Les Helvètes s’en pourlèchent les babines

Fabuleuse aventure que la saga du chocolat, qui a débuté chez les Aztèques et les Mayas, a traversé l’océan pour devenir chez les sévères Helvètes une récompense, puis un péché mignon qui frappe même l’armée !

Très gros consommateur, chaque citoyen suisse mangerait douze kilos de chocolat par an. Les Français et les Belges traînent la langue loin derrière. « La Suisse s’est-elle chocolatée pour adoucir ses mœurs luthériennes et calvinistes, ses rigueurs comptables et bancaires, sa conception de la guerre déjà humanisée par la Croix-Rouge ? » interroge Gilles Fumey dans Le roman du chocolat suisse

Dans l’Amérique fraîchement découverte, « le xocolatl est un breuvage à base de fèves de cacao moulues, auquel on a ajouté du piment, du miel et de la vanille, qui sert de boisson rituelle lors de cérémonies publiques », ou comme monnaie d’échange. Ramenée en Europe dans la cour des grands, la mystérieuse boisson séduit les princesses et les femmes de noble rang. On est encore loin de la Suisse, et le xocolatl va devoir affronter les religions qui se mêlent un peu trop de la vie quotidienne des citoyens. Or, ce sont les tyranniques religieux qui vont se plier à la force tranquille de la petite fève transformée en boisson des dieux. Les puritains de Genève ne pourront rien contre ce chocolat qui s’est faufilé partout sous l’étiquette médicament « doué de vertus exceptionnelles » pour mieux régner sur les esprits et se laisser savourer. D’ailleurs, les horlogers en sont friands ! Du côté des cathos, les papes ne condamnent pas le chocolat « laissant aux théologiens le soin de le faire adopter en ergotant sur sa place dans le jeûne et le carême. » 

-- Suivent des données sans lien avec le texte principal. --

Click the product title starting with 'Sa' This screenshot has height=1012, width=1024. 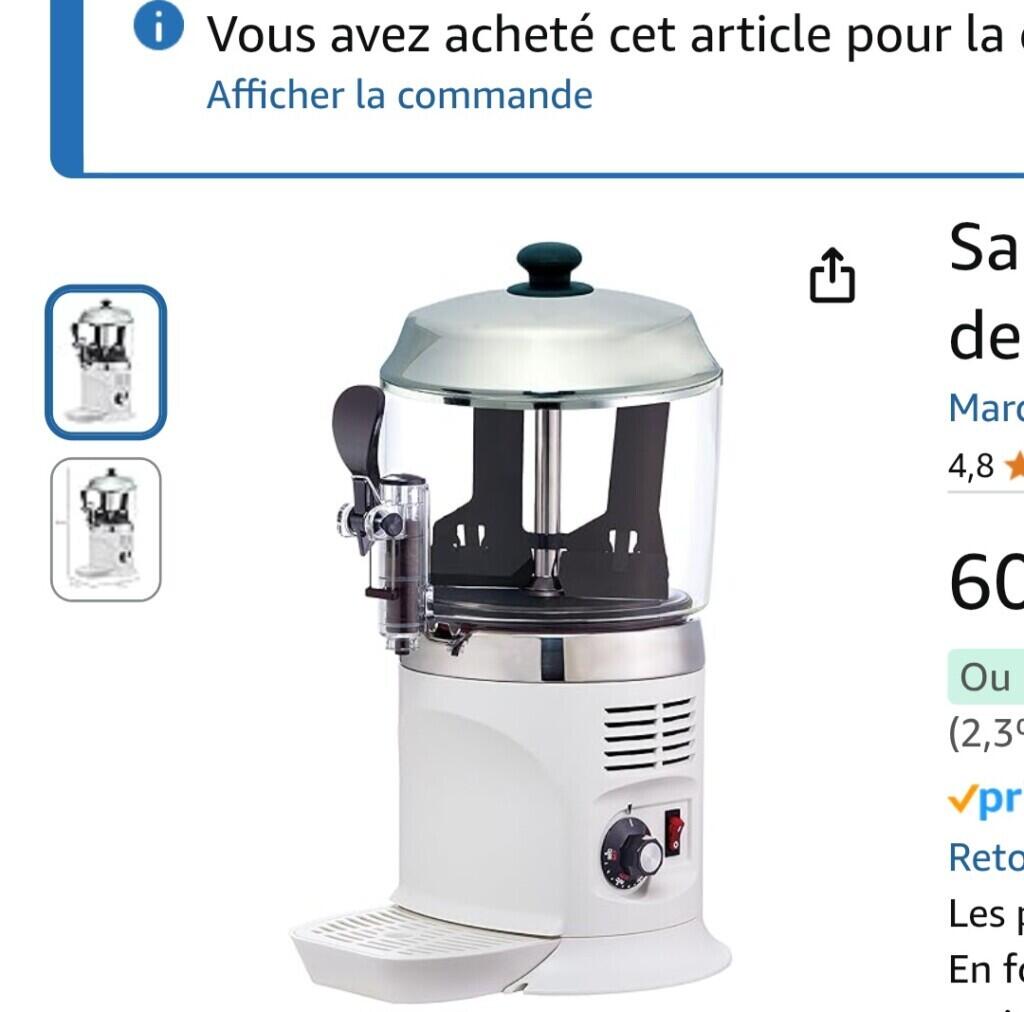986,293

De la pharmacie, il passe dans les confiseries. Par l’Angleterre notamment, où la famille Fry transforme la fève en pâte à cacao et invente en 1847 la fabuleuse tablette de chocolat que les Suisses nomment toujours « plaque ». Le 19ème siècle voit la mise en place d’une véritable industrie chocolatière. Apparaissent des noms qui resteront inscrits dans la saga du chocolat : François-Louis Cailler, formé à Turin, et Philippe Suchard, qui, après un tour du monde et un apprentissage à New York, ouvre à Neuchâtel une fabrique de chocolat restée célèbre. C’est un avant-gardiste, il a déjà compris, avant l’heure, le rôle essentiel de la publicité. Et, grâce à la presse hydraulique, le chocolat peut se transformer en beurre de cacao, c’est l’entrée dans l’ère industrielle. Restera l’apport du lait, produit paysan par excellence, qui installera définitivement le succès du chocolat en Suisse grâce à Daniel Peter, qui épousera une fille Caillé. Le petit monde chocolatier tourne rond, il ne cesse de se développer autour de noms qui, aujourd’hui encore, font saliver les croqueurs de choc : Nestlé, Kohler, Lindt, Villars, Sprüngli, etc.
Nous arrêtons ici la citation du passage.